▶ Extrait:
|---|
On sait que les logiques d’engagement récompensent la violence, la polarisation, le clash. Mais ce que j’ai vu en 5 minutes est une vitrine politique, pas un simple biais. Une propagande douce, déguisée en fun.
Je ne suis pas naïve. Je sais que la haine n’est pas née avec TikTok. Mais là, elle est optimisée, monétisée. Ce n’est plus de la parole marginale : c’est une esthétique dominante.
Un système où l’extrême droite, les masculinistes, les complotistes, les réactionnaires, les racistes ont compris comment détourner les codes du divertissement pour diffuser leur idéologie.
Pendant ce temps, les vidéos féministes, antiracistes, sociales, critiques... sont marginalisées, invisibilisées, parfois même censurées.
Que fait-on ? On regarde passivement cette fabrique de l’intolérance devenir la norme ?
Non. Il faut dire les choses. Et agir.
Appel à la société civile, aux éducateurs, aux journalistes, aux parents, au pouvoir public :
- Éduquons à l’esprit critique numérique.
Chaque élève, chaque adolescent, chaque citoyen doit comprendre que les plateformes sociales ne sont pas neutres. Elles orientent nos pensées, polarisent nos émotions, nourrissent la haine bien plus vite que la nuance.
|---|
▶ Consigne écrite 1:
Selon l'extrait sur les plateformes sociales, quelles vidéos sont marginalisées, invisibilisées et parfois même censurées ?
▶ Consigne écrite 2:
Rédigez la suite de l'extrait sur les plateformes sociales en reprenant après sa dernière phrase.

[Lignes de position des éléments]
|---|
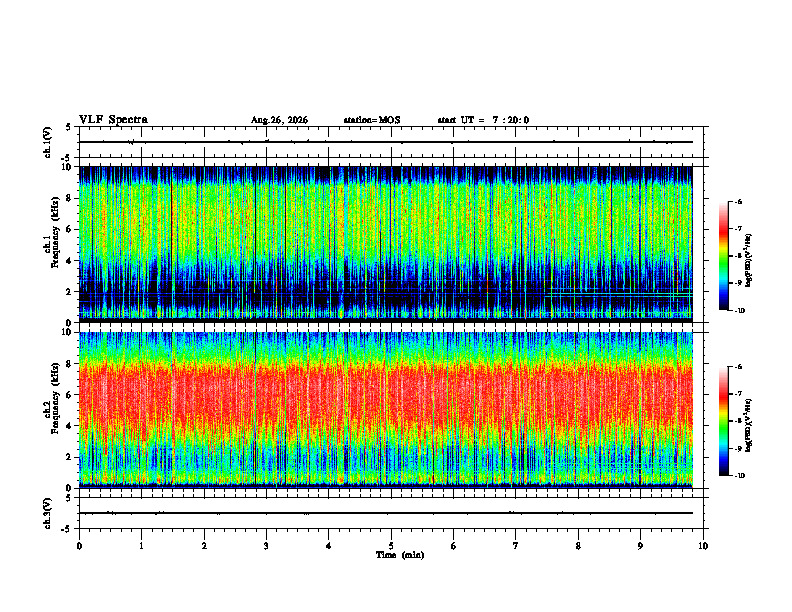Click the ch.1 color scale PSD label

(x=749, y=260)
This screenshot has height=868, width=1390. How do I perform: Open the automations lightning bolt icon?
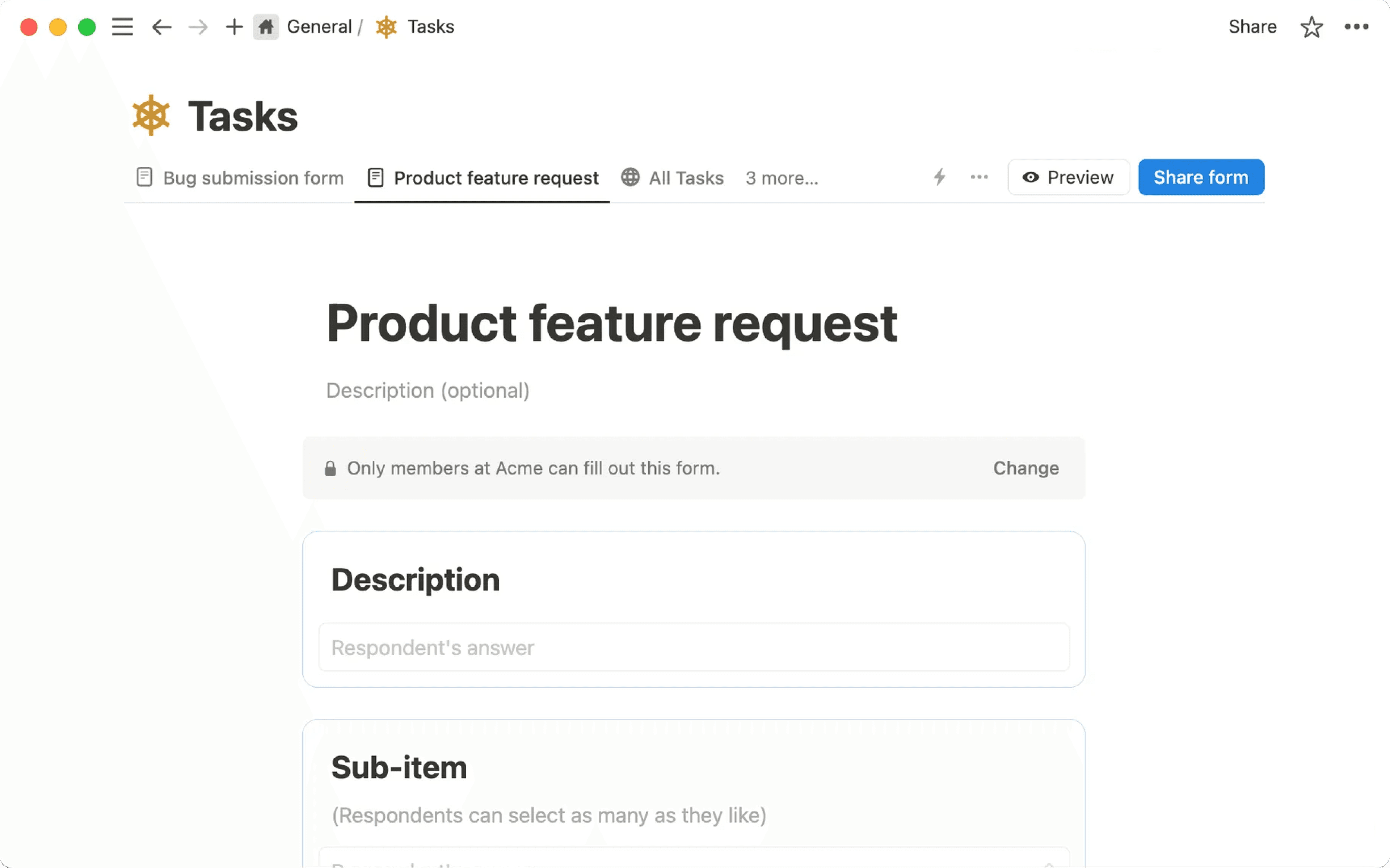click(939, 177)
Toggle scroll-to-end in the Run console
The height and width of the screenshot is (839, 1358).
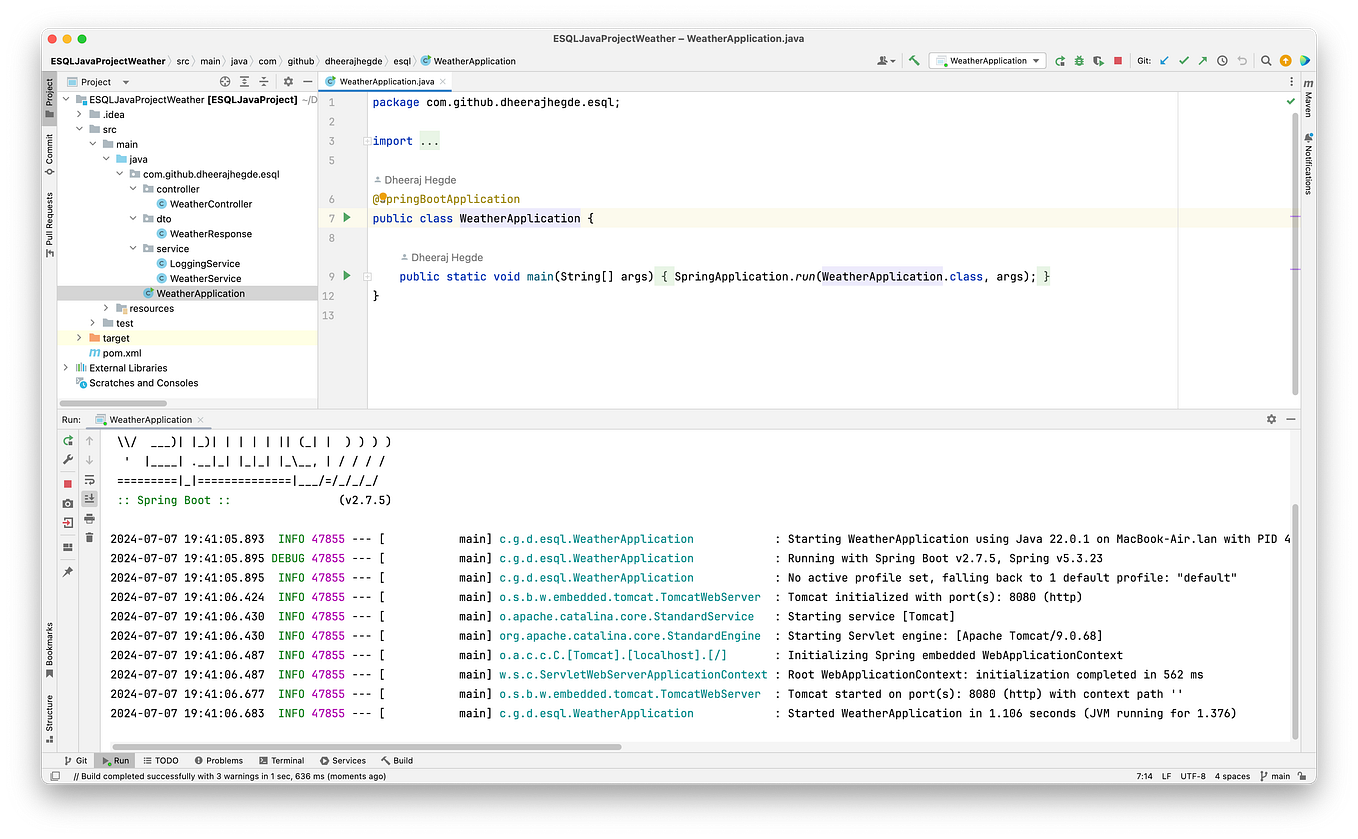point(89,498)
|---|
▶ Réponse attendue 1:
Les vidéos féministes, antiracistes, sociales et critiques.

▶ Réponse attendue 2:
- Exigeons la transparence des algorithmes.
Le Digital Services Act donne un cadre, mais il est trop peu appliqué. Il faut une mobilisation large pour forcer les plateformes à rendre compte de leur fonctionnement réel, et de leur impact sociétal.
- Demandons des modérations dignes de ce nom.
TikTok, comme d’autres, externalise sa modération, souvent mal formée et débordée. Nous devons exiger des effectifs formés, humains, transparents avec des comptes à rendre aux citoyens.
- Donnons de la voix aux contre-discours.
Les mouvements féministes, antiracistes, écologistes, sociaux ont besoin de soutien pour occuper ces espaces numériques. Si on les abandonne, on laisse le champ libre à l’extrême droite.
- Exigeons des pouvoirs publics une régulation ferme et ambitieuse des plateformes numériques.
Cela passe par l’application stricte du Digital Services Act, une protection renforcée des mineurs, l’intégration de l’éducation au numérique à l’école, le soutien aux contre-discours citoyens, et la création d’une instance de veille indépendante sur les dérives algorithmiques et les discours de haine.
- Surveillons, témoignons, partageons.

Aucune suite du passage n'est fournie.